HH 111

objet de Herbig-Haro

HH 111 est un objet de Herbig-Haro, qui abrite une protoétoile, de la constellation d'Orion. La protoétoile et sa nébuleuse sont situées dans le nuage moléculaire d'Orion à ∼ 1 300 a.l. (∼ 399 pc) de la Terre[1]. Elle abrite une très jeune étoile en cours de formation, désignée IRAS 05491+0247 et HH111-IRS, qui produit des jets protostellaires qui s'étendent sur une distance de 6,49 secondes d'arc du centre de l'objet[2]. L'objet de Herbig-Haro a été découvert par Lee Hartmann en aout 1989[3].

HH 111
Image illustrative de l’article HH 111
Image du télescope spatial Hubble de HH 111.
Données d’observation
(Époque J2000.0)
Constellation Orion
Ascension droite (α) 05h 51m 44,2s
Déclinaison (δ) +02° 48′ 34″

Localisation dans la constellation : Orion

(Voir situation dans la constellation : Orion)
Astrométrie
Distance ∼ 1 300 a.l. (∼ 399 pc)
Caractéristiques physiques
Type d'objet Nébuleuse en émission
Découverte
Découvreur(s) Lee Hartmann
Date 1989
Désignation(s) HH 111, HH 111-IRS, IRAS 05491+0247
Liste des nébuleuses en émission
Image du fameux jet protostellaire montrant un décalage vers le bleu. Image par le New Technology Telescope dans l'infrarouge proche.

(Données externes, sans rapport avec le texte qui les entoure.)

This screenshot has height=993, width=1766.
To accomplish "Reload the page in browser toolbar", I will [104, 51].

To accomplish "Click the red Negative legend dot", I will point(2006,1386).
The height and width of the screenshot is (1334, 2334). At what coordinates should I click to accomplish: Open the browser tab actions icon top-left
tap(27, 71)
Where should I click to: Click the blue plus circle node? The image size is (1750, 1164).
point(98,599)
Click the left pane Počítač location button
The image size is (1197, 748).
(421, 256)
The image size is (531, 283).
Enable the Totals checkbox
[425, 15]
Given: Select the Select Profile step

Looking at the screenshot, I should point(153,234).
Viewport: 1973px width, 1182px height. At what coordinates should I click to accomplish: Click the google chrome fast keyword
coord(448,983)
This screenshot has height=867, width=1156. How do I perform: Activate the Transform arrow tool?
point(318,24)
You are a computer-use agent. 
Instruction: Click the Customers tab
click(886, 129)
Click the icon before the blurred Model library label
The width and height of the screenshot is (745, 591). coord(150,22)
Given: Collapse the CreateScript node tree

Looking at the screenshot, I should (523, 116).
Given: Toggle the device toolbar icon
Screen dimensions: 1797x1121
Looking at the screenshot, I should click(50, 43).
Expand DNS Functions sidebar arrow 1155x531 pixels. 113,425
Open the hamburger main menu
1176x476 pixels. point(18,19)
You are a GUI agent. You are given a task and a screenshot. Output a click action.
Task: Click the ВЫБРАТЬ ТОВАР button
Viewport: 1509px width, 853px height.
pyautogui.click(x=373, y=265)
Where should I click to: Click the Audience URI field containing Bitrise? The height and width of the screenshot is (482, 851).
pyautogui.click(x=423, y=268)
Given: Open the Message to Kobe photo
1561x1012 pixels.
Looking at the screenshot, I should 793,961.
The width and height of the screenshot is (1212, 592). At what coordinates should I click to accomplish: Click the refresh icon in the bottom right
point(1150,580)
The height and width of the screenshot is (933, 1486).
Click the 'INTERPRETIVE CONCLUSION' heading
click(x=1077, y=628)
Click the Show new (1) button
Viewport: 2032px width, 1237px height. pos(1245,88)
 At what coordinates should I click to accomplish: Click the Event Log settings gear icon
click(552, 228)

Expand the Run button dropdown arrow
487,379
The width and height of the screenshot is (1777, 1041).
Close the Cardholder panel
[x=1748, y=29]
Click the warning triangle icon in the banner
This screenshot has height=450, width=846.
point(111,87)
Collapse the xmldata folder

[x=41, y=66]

Il s'agit d'un prototype de sources à jets optiques. Il montre plusieurs arcs de choc le long de ses deux jets protostellaires et a une longueur d'∼ 2,6 a.l. (∼ 0,797 pc)[4]. La source IRAS 05491+0247 est la source motrice des jets et c'est une protoétoile de classe I. Cette protoétoile est intégrée dans un cœur de nuage de 30 M et elle émet une luminosité d'environ 25 L. L'âge du complexe n'est estimé qu'à 800 ans[2]. Près de la source centrale, une structure d'ammoniac, appelée NH3-S, a été découverte, qui est un noyau sans étoile avec un intérieur turbulent induit par HH 111[1]. Les jets se déplacent à une vitesse de 300 à 600 km/s et se démarquent par une partie, interne aux jets, qui émet un fort décalage vers le bleu. Cette structure est brillante dans les longueurs d'onde optiques et est associée aux jets qui s'étendent vers la Terre. D'un autre coté, un faible contre-jet est aussi produit et est décalé vers le rouge, montrant qu'il s'étend dans la direction opposée à celle de la Terre. Une deuxième paire de jets bipolaires, appelée HH 121, a été découverte dans le proche infrarouge, à un angle de 61° par rapport à la paire de jets de HH 111. Cela a été pris comme une preuve que HH 111 pourrait abriter plusieurs protoétoiles[5],[6].

Passé du système modifier

Après des analyses faite avec les caméras NICMOS et WFC 3 du télescope spatial Hubble, le système a pu être identifié comme un trio de protoétoiles, dans lequel les deux étoiles principales, dont IRAS 05491+0247, sont dans une binaire rapprochée et la troisième se situe à plus grande distance de la binaire. Les nouvelles images de Hubble en lumière infrarouge, combinées à des observations radio du Very Large Array, révèlent trois jeunes étoiles en cours de formation. Ces étoiles sont situées près d'un énorme tore de gaz et de poussière à partir duquel elles se sont formées. Cependant, les étoiles ne sont pas situées au centre de ce tore, au lieu de cela, une paire d'étoiles est décalée d'un côté, sous le tore, tandis que la troisième étoile est de l'autre côté, bien au-dessus de la structure de poussière.

 
Suite d'images du télescope spatial Hubble montrant l'évolution du jet ouest de HH 111. La couleur verte est associée à la raie d'émission de l'hydrogène alpha et le rouge est associé à la raie d'émission du soufre doublement ionisé.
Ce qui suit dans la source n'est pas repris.